Complete Classification Workflow¶

from renalprog.modeling.classification import (
    prepare_classification_data,
    train_xgboost_classifier,
    get_feature_importance,
    classify_trajectories
)
from renalprog.config import get_dated_dir, MODELS_DIR

# 1. Prepare data
X_train, X_test, y_train, y_test = prepare_classification_data(
    rnaseq_path="data/interim/preprocessed_KIRC/rnaseq_preprocessed.csv",
    clinical_path="data/interim/preprocessed_KIRC/clinical.csv",
    test_size=0.2,
    seed=2023
)

# 2. Train model
output_dir = get_dated_dir(MODELS_DIR, "classification_kirc")
model, metrics = train_xgboost_classifier(
    X_train, y_train,
    X_test, y_test,
    output_dir=output_dir
)

# 3. Get important features
importance_df = get_feature_importance(model, X_train.columns)
importance_df.to_csv(f"{output_dir}/feature_importance.csv", index=False)

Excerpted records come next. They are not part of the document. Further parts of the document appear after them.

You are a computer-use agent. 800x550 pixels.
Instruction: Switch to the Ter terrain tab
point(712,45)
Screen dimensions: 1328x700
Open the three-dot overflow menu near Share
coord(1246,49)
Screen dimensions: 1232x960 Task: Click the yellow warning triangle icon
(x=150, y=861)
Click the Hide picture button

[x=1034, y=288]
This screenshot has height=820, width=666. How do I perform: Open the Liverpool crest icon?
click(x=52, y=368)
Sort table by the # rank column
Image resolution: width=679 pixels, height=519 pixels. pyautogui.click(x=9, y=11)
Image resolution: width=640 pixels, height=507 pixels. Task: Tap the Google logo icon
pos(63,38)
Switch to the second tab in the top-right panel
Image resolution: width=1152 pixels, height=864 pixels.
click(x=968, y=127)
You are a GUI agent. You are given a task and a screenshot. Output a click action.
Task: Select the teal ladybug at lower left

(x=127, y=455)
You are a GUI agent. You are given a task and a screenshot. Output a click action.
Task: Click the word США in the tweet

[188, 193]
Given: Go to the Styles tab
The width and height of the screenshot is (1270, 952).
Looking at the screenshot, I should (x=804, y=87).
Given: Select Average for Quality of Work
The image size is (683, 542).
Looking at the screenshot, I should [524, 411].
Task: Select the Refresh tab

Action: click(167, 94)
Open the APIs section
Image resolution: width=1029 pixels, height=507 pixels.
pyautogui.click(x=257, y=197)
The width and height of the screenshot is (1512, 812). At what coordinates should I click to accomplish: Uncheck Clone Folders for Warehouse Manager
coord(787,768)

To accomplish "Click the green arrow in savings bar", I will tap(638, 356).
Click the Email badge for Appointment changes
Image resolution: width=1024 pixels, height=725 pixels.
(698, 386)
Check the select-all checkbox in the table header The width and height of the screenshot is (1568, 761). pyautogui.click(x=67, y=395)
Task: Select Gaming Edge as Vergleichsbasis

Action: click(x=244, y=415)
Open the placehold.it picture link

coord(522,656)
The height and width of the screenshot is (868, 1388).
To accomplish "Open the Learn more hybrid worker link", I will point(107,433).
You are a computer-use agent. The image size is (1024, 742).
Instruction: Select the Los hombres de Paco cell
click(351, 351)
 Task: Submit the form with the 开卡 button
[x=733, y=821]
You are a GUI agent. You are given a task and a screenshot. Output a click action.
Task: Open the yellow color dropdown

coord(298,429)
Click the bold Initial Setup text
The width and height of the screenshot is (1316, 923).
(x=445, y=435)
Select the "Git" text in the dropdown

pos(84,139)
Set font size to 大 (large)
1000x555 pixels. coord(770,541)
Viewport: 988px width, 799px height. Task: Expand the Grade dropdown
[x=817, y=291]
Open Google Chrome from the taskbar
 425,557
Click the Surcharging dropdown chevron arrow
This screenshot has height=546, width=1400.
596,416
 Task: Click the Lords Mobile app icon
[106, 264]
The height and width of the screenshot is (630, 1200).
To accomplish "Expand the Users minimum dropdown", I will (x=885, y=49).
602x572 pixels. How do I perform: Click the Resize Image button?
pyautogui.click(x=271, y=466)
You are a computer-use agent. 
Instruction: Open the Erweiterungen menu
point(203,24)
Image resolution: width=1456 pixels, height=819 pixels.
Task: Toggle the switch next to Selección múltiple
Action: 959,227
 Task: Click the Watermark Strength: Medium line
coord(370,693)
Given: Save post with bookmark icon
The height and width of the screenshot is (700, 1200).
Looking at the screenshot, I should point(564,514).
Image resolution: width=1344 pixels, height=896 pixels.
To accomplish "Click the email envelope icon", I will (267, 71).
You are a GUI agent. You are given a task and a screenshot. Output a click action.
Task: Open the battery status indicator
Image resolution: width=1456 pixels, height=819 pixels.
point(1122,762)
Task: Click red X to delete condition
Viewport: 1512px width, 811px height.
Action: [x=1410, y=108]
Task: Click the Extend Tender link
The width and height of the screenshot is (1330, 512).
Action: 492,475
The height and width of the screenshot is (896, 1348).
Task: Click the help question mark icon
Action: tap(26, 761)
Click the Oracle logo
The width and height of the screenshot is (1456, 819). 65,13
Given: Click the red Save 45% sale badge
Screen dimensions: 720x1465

# 4. Classify trajectories
trajectory_predictions = classify_trajectories(
    model=model,
    trajectories=synthetic_data,
    threshold=0.5
)

print(f"Model saved to: {output_dir}")
print(f"Test F1-Score: {metrics['test_f1']:.3f}")

Script Usage¶

# Run classification pipeline
python scripts/pipeline_steps/5_classification.py \
  --input_dir data/interim/20251216_train_test_split \
  --output_dir models/20251216_classification_kirc \
  --use_important_genes \
  --n_important 1000

Advanced Topics¶

Hyperparameter Tuning¶

For optimal performance, tune hyperparameters using cross-validation:

from sklearn.model_selection import GridSearchCV

param_grid = {
    'n_estimators': [100, 200, 300],
    'max_depth': [4, 6, 8],
    'learning_rate': [0.01, 0.1, 0.3],
    'subsample': [0.7, 0.8, 0.9],
    'colsample_bytree': [0.7, 0.8, 0.9]
}

grid_search = GridSearchCV(
    XGBClassifier(),
    param_grid,
    cv=5,
    scoring='f1',
    n_jobs=-1
)

grid_search.fit(X_train, y_train)
best_model = grid_search.best_estimator_

Feature Selection Strategies¶

SHAP-based: Use SHAP values to identify important features
Mutual Information: Information gain between features and target
Recursive Feature Elimination: Iteratively remove least important features
Variance Threshold: Remove low-variance features

Handling Imbalanced Data¶

If stage distribution is imbalanced:

from xgboost import XGBClassifier

# Calculate scale_pos_weight
scale_pos_weight = (y_train == 0).sum() / (y_train == 1).sum()

model = XGBClassifier(
    scale_pos_weight=scale_pos_weight,
    # ... other parameters
)

References¶

Chen, T., & Guestrin, C. (2016). XGBoost: A scalable tree boosting system. In Proceedings of the 22^nd ACM SIGKDD International Conference on Knowledge Discovery and Data Mining (pp. 785-794).
Lundberg, S. M., & Lee, S. I. (2017). A unified approach to interpreting model predictions. In Advances in Neural Information Processing Systems (pp. 4765-4774).
TCGA Research Network. (2013). Comprehensive molecular characterization of clear cell renal cell carcinoma. Nature, 499(7456), 43-49.